I would like to draw your attention to an excellent article on the Association of American Medical Colleges (AAMC) website entitled Keeping our promise to LGBTQ+ patients. Some of the stories and data in that article about the bias and health disparities faced by members of this community are disturbing, and reminded me of very similar circumstances I witnessed in the late 80s. I was caring for the first three patients with AIDS in my community and was shocked when colleagues refused to see them in consultation. So while it is remarkable to see where science has brought us in the care of people with HIV since that time, it is sad to see this type of prejudice is still so prevalent.

The article goes on to emphasize that we must create “more welcoming learning environments for LGBTQ+ students, faculty and patients.” We must not tolerate instances of prejudice our LGBTQ+ learners still face in the classroom and clinical setting, no matter if they are subtle, shared in the form of a joke, or blatant and intentional. We address these incidents when they come to our attention with education, advice and coaching or with stronger interventions if necessary. We can directly act when we hear about these types of incidents, and on a daily basis we can, together, act to create a positive learning environment.

In addition, this article shares some information on medical curricula around North America on LGBTQ+ content. I have taken some time to look into our own curricular content. We are weaving curriculum through different courses and segments across not just medical expert content, but also in communication, clinical reasoning and advocacy/professionalism areas of our curriculum. Our undergraduate curriculum includes historical content, clinical case content, gender identity education, and sexual health sessions, as well as LGBTQ+ health as a component of preparation for residency. We are doing a lot of what the article suggests, but I would welcome input from our learners and faculty on how we are doing from your experience.

Going back to the SMA article, Dr. Francois Reitz says it well:

“From the training of new physicians to re-education of the older physicians like myself – I think if one provides a safe space, and if, regardless of your personal, political or religious beliefs, you treat all individuals with the respect they deserve and undertake to keep and maintain their integrity as human beings and not just another label, I think that is a huge step forward.”

The content in these great pieces underlines why diversity and inclusion across our students, staff, faculty and leaders is critically important for our college. In another of my recent blogs, I asked our CoM faculty and academic leaders for their help by taking a short survey—we need data to understand where we are today. If you haven’t already completed our survey (in your email inbox with the subject line: College of Medicine Faculty – Self-Identification Survey), please take the time to do so.

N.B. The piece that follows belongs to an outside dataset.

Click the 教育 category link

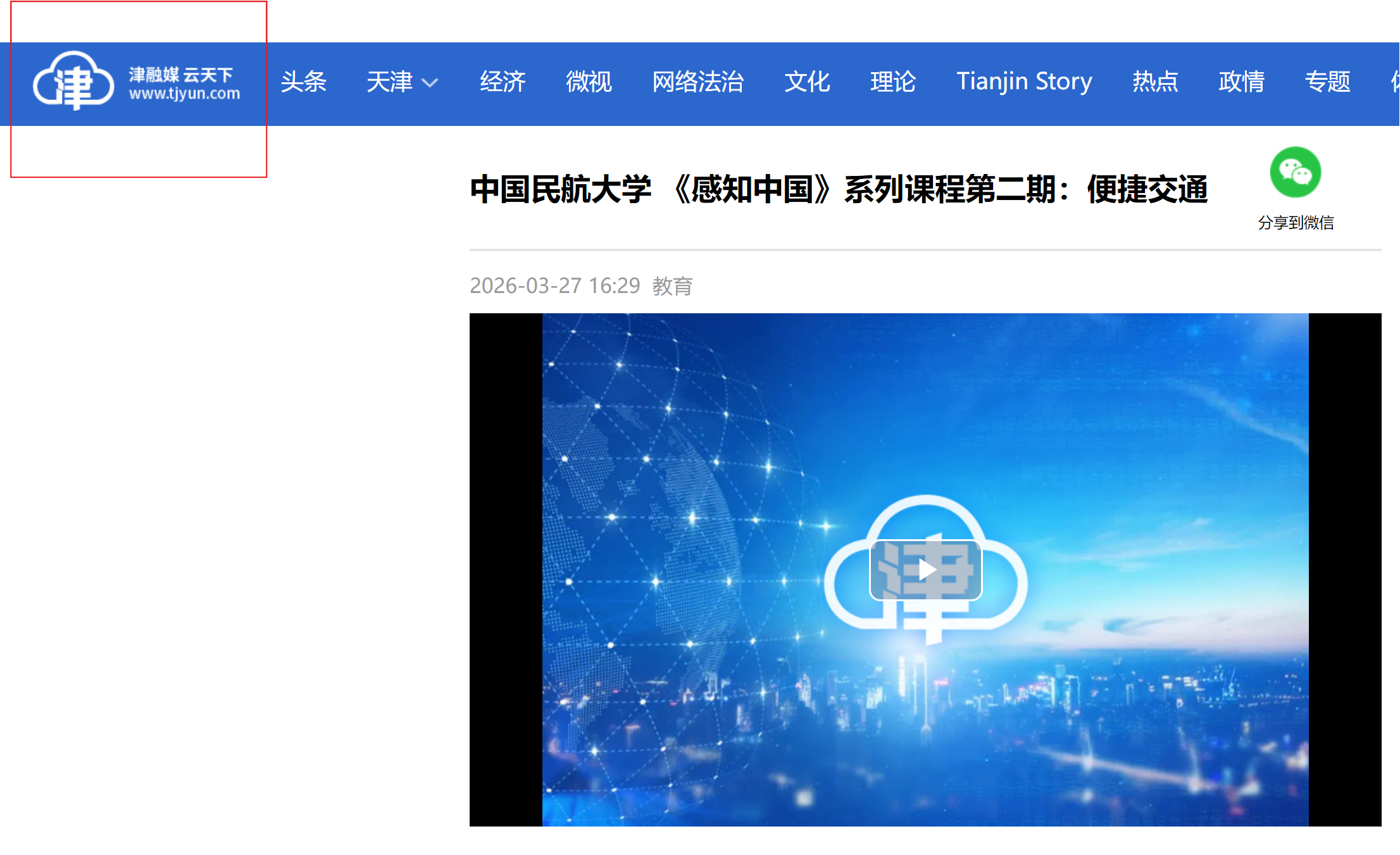pyautogui.click(x=672, y=286)
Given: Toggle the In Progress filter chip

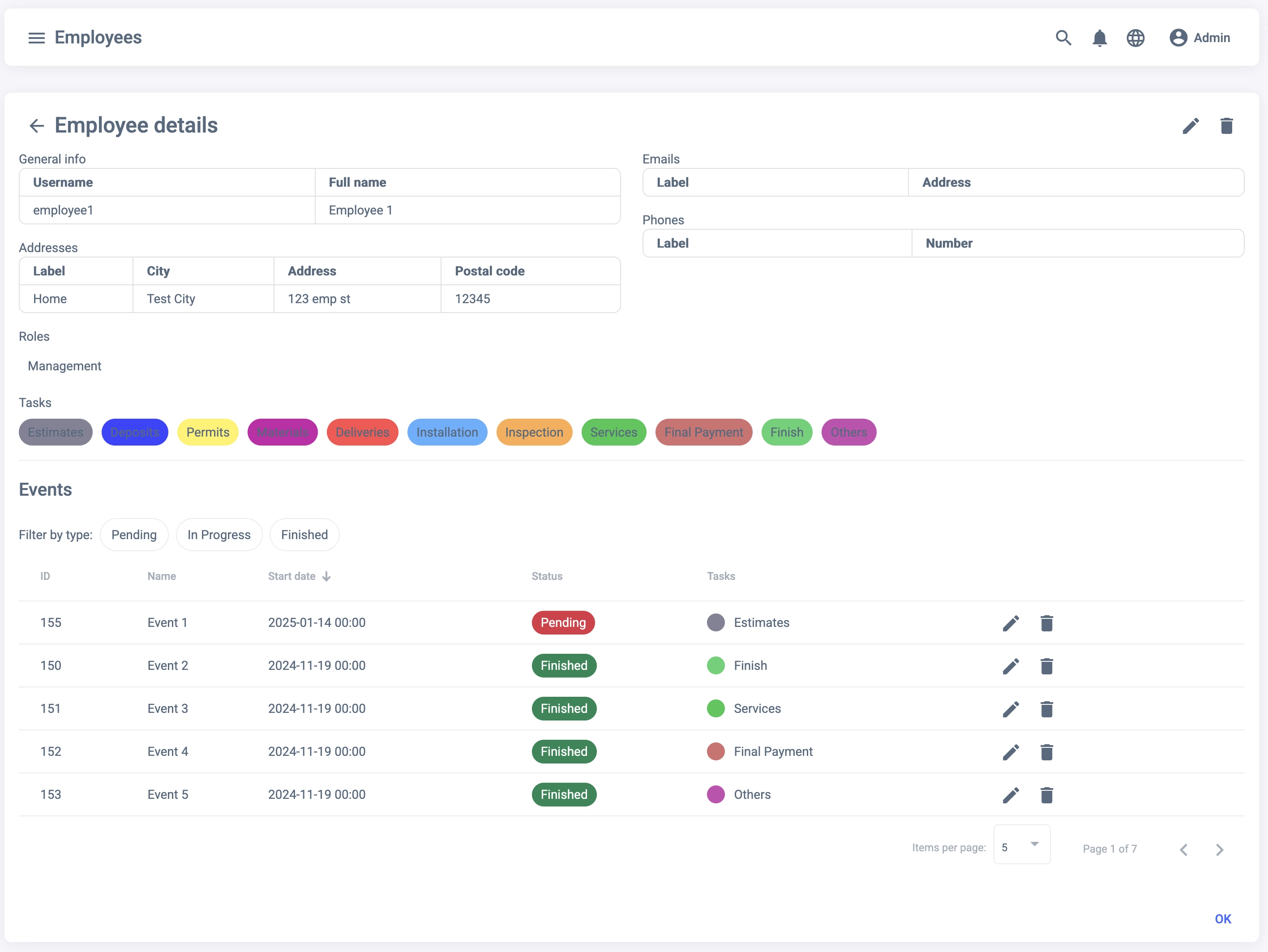Looking at the screenshot, I should [x=219, y=535].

Finally, my thoughts are with our Muslim colleagues and learners at this difficult time following the tragic events in New Zealand. It is hard to believe we continue to grapple with this level of intolerance in 2019. It is clear we must do more, even as we continue to provide education and share messages supporting compassion, understanding and tolerance.

As always, I welcome your feedback.

3 thoughts on “Collective discussion on diversity and inclusion

  1. I provided my feedback to the SMA yesterday on this excellent publication. I too was very impressed and inspired. We are excited in faculty development that Sean Polreis has completed training just last week to offer a new workshop on Everyday Bias for Healthcare Professionals. We look forward to working with sites, departments, committees and others who are interested in this new FD program.

  2. Just want you know that I read your blog all the time. I’m that kind of person love sharing thoughts with friends as well. Your words are alway encouraging. Fascinating world!!! I also saw you in our 2nd floor research day today, CoM, you were walking around to read posters and talking to students. We need people pay attention to our research, care about us and tell them we are making small progress. By the way, please share more books you have read, I would love to read them one day, too. Thank you very much.

  3. Thanks Dean Smith for your on-going support of the SMA. It is truly appreciated.